» WORK REQUEST: Write each entry out again verbatim, pictures excluded.

◆ ◆ ◆

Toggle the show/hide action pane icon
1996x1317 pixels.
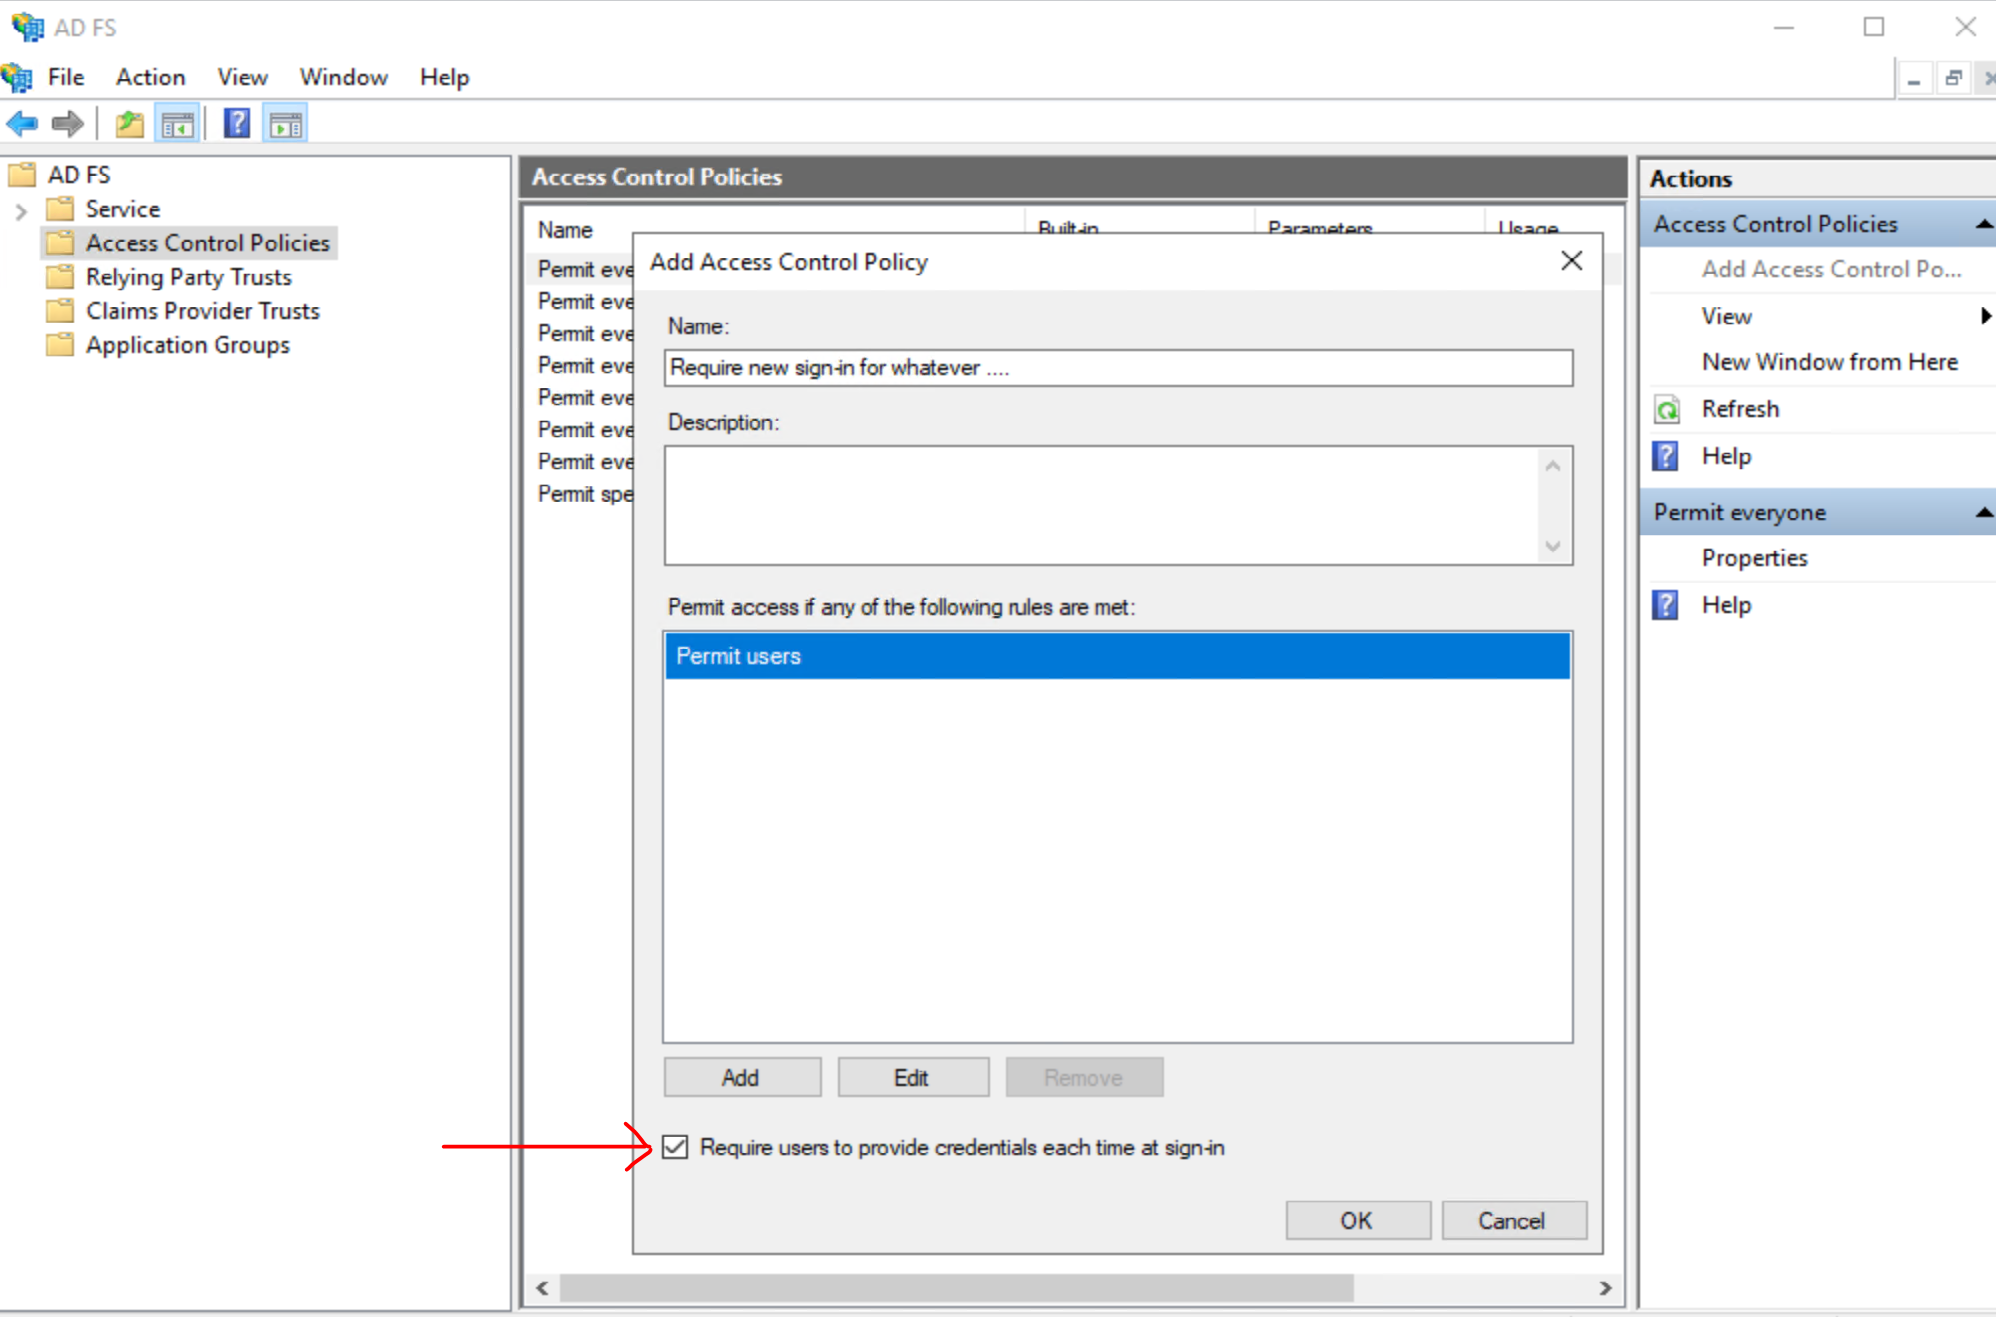pyautogui.click(x=286, y=124)
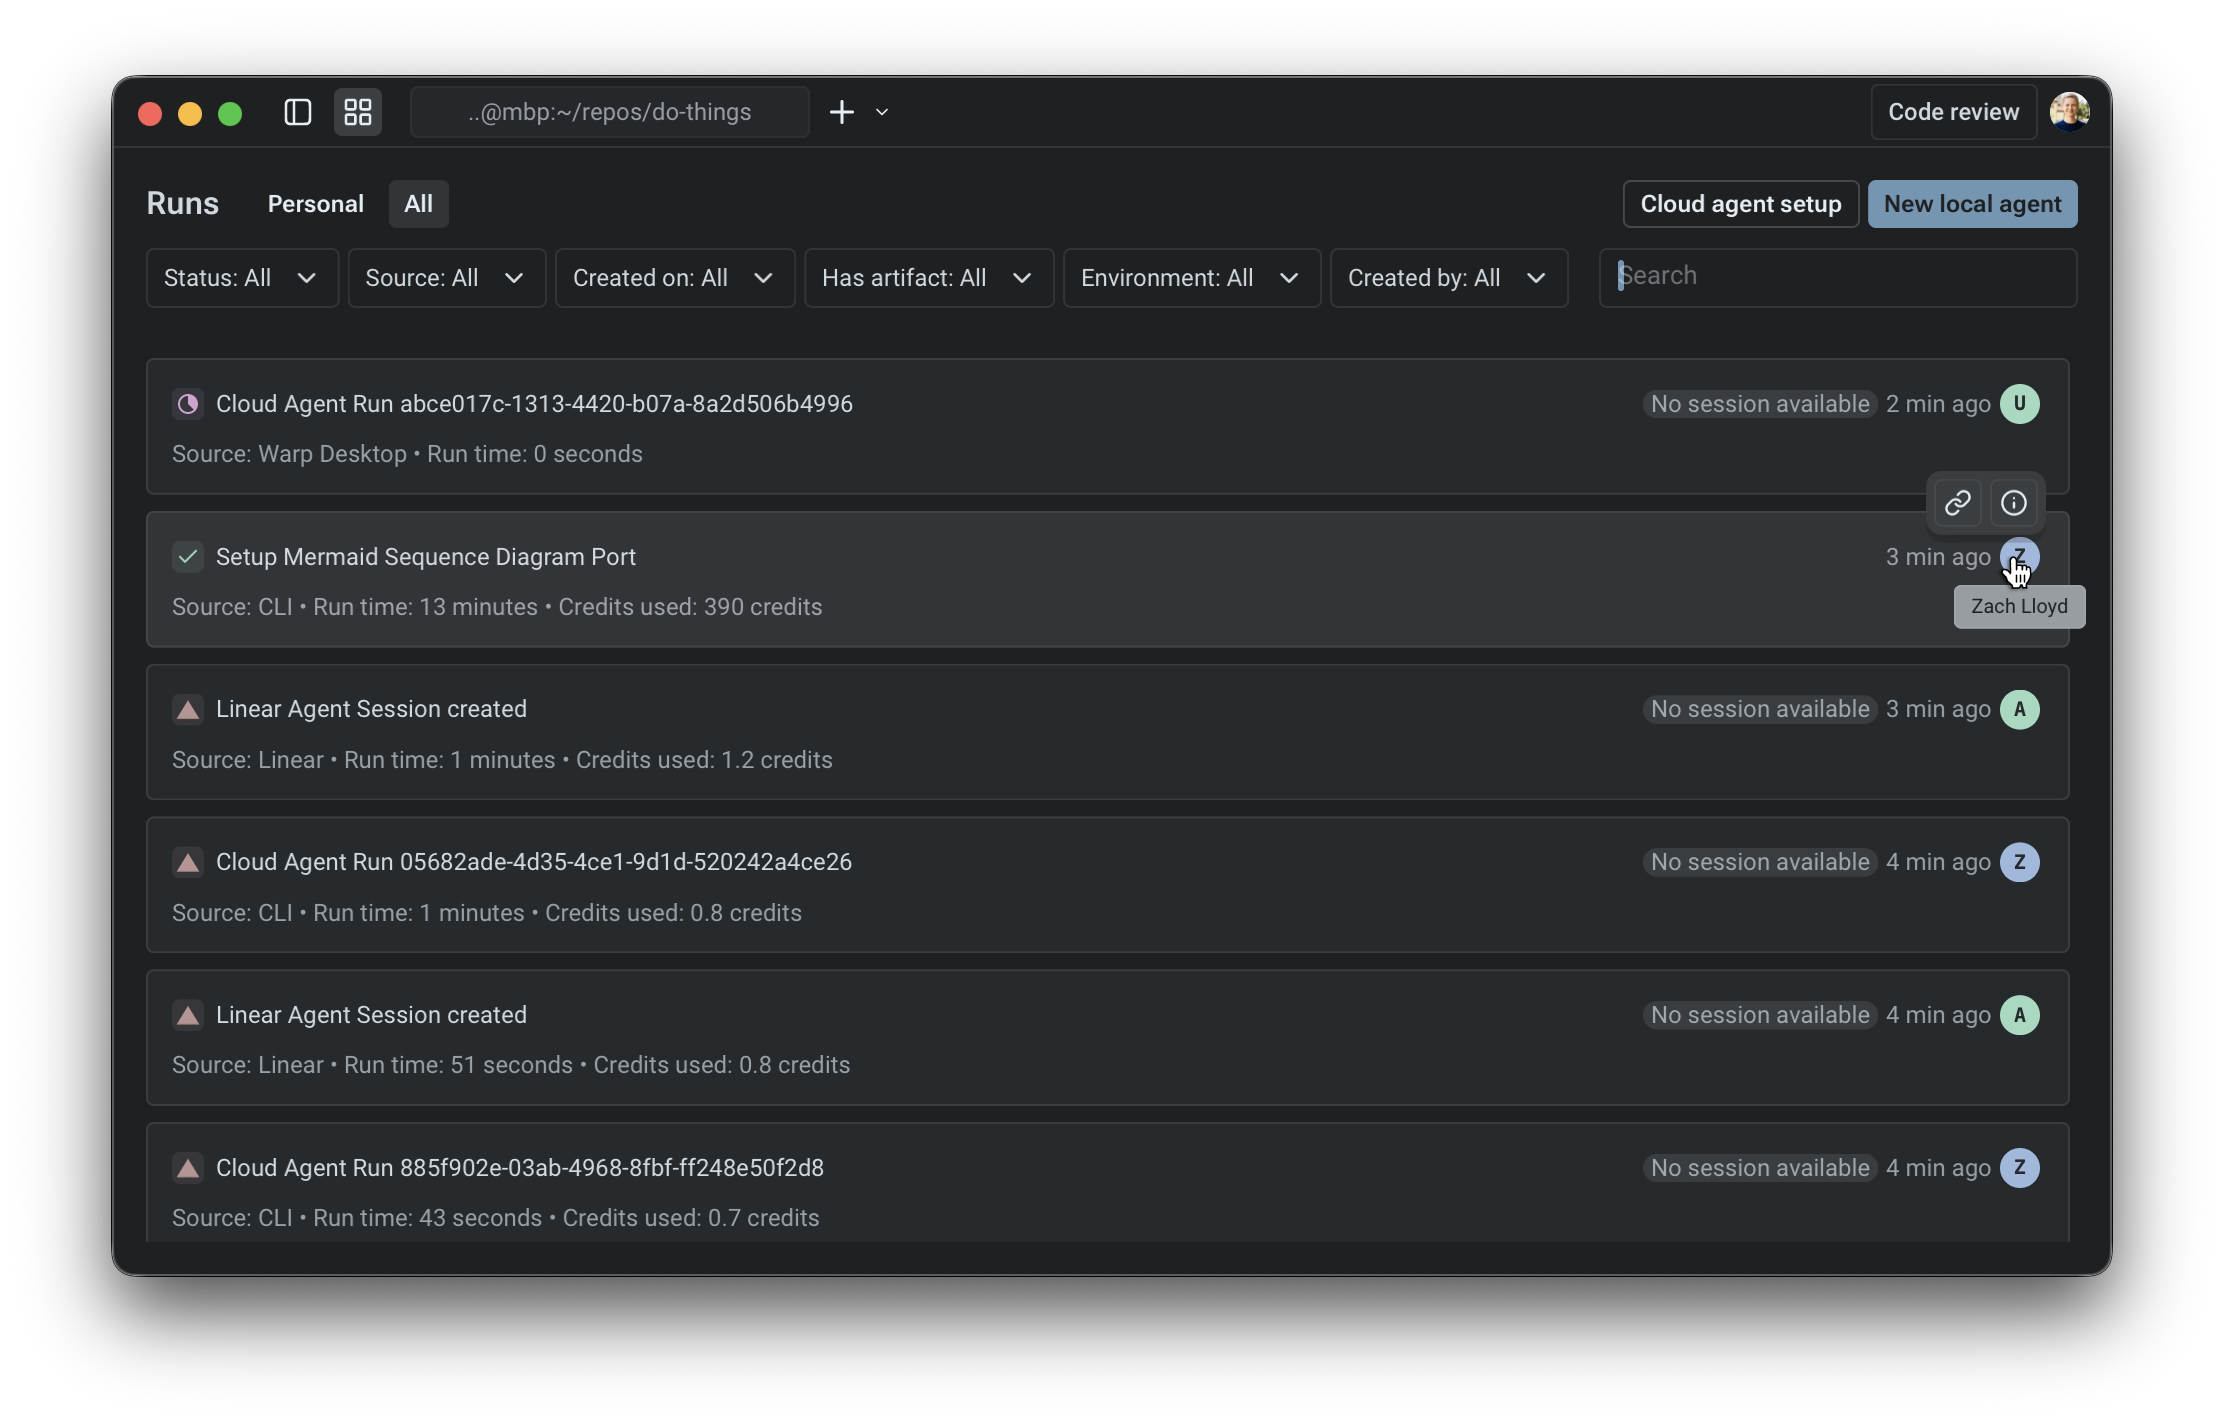Open Cloud agent setup
Screen dimensions: 2224x1424
point(1740,204)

◆ ◆ ◆

» RESULT FOR THIS TASK:
Toggle the show/hide action pane icon
1996x1317 pixels.
pyautogui.click(x=286, y=124)
Open Cloud agent setup
Screen dimensions: 2224x1424
point(1740,204)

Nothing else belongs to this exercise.